Students On Performance Tour To Make Local Stop
Students with the Roosevelt High School Instrumental Music Department from Wyandotte, Michigan, will make a stop Monday at Bush Elementary School on the tail end of an “ambassador” music tour in Canada. Photo by Roosevelt High School
High school students from Michigan will make a stop next week in Jamestown on the tail end of an “ambassador” music tour in Canada.
About 60 members of the Roosevelt High School Instrumental Music Department from Wyandotte, Michigan, performed in Montreal on Friday before traveling to Quebec City for an outdoor community performance. Students will make a stop Monday in Jamestown on their way home for a performance at Bush Elementary School.

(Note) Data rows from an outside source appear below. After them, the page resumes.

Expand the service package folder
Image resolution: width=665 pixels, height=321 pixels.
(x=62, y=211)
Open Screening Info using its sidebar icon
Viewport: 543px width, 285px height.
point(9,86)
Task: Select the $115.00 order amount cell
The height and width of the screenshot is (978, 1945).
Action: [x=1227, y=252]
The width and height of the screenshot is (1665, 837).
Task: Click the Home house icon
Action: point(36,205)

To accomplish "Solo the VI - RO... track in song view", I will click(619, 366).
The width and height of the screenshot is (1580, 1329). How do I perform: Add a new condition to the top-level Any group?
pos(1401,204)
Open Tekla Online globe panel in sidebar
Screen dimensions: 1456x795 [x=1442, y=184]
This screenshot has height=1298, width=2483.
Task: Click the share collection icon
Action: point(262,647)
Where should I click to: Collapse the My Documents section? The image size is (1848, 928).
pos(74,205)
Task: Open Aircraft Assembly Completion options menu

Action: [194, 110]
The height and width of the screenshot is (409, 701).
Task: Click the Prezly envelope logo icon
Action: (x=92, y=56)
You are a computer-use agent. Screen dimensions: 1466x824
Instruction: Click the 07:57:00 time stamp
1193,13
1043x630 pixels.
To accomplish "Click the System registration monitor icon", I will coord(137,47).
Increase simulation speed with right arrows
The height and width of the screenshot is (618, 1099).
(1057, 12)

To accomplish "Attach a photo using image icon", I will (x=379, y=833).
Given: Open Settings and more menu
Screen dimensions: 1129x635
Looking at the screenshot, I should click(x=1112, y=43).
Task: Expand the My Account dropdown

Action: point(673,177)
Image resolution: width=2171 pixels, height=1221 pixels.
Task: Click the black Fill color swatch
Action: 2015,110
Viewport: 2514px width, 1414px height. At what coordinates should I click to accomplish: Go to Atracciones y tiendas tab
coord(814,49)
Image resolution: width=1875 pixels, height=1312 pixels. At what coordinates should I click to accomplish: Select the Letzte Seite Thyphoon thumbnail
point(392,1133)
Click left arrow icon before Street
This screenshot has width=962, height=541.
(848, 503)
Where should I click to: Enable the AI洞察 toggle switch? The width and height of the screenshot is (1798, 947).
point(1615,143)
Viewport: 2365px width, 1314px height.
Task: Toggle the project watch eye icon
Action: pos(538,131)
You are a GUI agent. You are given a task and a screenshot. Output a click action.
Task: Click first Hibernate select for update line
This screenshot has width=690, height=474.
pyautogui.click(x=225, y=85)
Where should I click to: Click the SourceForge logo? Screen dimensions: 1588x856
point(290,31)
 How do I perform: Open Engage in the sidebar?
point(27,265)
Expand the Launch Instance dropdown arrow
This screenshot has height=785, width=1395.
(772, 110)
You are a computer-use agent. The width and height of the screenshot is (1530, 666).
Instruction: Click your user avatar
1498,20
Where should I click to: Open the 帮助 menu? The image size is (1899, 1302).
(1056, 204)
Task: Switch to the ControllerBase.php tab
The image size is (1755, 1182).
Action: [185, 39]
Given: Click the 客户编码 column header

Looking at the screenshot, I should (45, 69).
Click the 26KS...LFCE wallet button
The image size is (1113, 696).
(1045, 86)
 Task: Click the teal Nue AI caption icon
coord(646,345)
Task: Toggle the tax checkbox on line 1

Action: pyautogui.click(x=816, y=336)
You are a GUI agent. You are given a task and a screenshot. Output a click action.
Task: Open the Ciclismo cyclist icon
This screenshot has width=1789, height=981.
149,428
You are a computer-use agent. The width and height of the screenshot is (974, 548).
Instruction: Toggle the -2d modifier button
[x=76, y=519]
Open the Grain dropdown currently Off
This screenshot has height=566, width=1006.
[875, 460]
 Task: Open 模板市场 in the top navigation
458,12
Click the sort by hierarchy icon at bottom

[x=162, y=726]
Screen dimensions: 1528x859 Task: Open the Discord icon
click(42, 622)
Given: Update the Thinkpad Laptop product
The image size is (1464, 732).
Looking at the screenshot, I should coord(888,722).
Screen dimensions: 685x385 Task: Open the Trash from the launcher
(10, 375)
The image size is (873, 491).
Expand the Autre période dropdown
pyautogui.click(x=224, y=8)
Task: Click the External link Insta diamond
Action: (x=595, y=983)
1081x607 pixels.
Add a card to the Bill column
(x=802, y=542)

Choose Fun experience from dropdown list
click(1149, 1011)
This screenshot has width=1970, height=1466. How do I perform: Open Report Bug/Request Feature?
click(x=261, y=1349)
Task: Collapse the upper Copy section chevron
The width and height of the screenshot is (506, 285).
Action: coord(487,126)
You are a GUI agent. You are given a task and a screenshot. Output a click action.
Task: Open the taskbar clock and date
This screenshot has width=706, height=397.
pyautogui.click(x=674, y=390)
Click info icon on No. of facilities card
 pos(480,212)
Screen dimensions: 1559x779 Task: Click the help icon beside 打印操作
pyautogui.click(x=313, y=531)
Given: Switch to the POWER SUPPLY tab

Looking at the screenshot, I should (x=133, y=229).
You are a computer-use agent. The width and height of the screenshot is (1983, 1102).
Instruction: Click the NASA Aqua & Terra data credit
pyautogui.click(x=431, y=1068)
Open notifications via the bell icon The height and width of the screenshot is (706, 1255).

The group is led by director Mark D’Angelo and orchestra director William Schumann.
D’Angelo graduated from Jamestown High School and his family still resides in the area.
“An interesting fact that not many people know about is that Lucille Ball, who called Jamestown her childhood home, also lived in Wyandotte, Michigan, with her parents prior to her father’s death of typhoid fever in 1915,” D’Angelo said “It is neat that I can say that I also have both cities in common with the first lady of comedy, Lucille Ball.”
Roosevelt’s music department is made up of about 200 students and includes two bands, two string orchestras, jazz ensemble, percussion ensemble and a marching band. Due to the cost of the trip, and the current restrictions for group travel across the border, only 60 students are involved in the current tour.
“This historic trip for our students was originally planned for April 2021,” D’Angelo said. “However, in the midst of the pandemic we had to make difference arrangements. Even now, our students are likely to be one of the first American ambassadors into Canada since the pandemic began and the borders closed in March 2020.”
The music program is celebrating its 95th anniversary this year. The group has performed in New Orleans, New York City, Chicago, Indianapolis and Washington, D.C.
While in Jamestown, the high schoolers plan to visit the National Comedy Center and the Lucille Ball Desi Arnaz Museum.
D’Angelo is fond of his hometown. He and his brother both attended Bush, and his mom was involved in the school’s parent teacher organization.
His father, Peter D’Angelo, passed away April 16 of this year, “which makes this homecoming performance a bit melancholy,” D’Angelo told The Post-Journal. His parents would have celebrated their 65th wedding anniversary this past Wednesday.
Students from D’Angelo’s music department will perform at Bush around 11:30 a.m. on Monday. There will also be a special “surprise performance” for D’Angelo’s mom.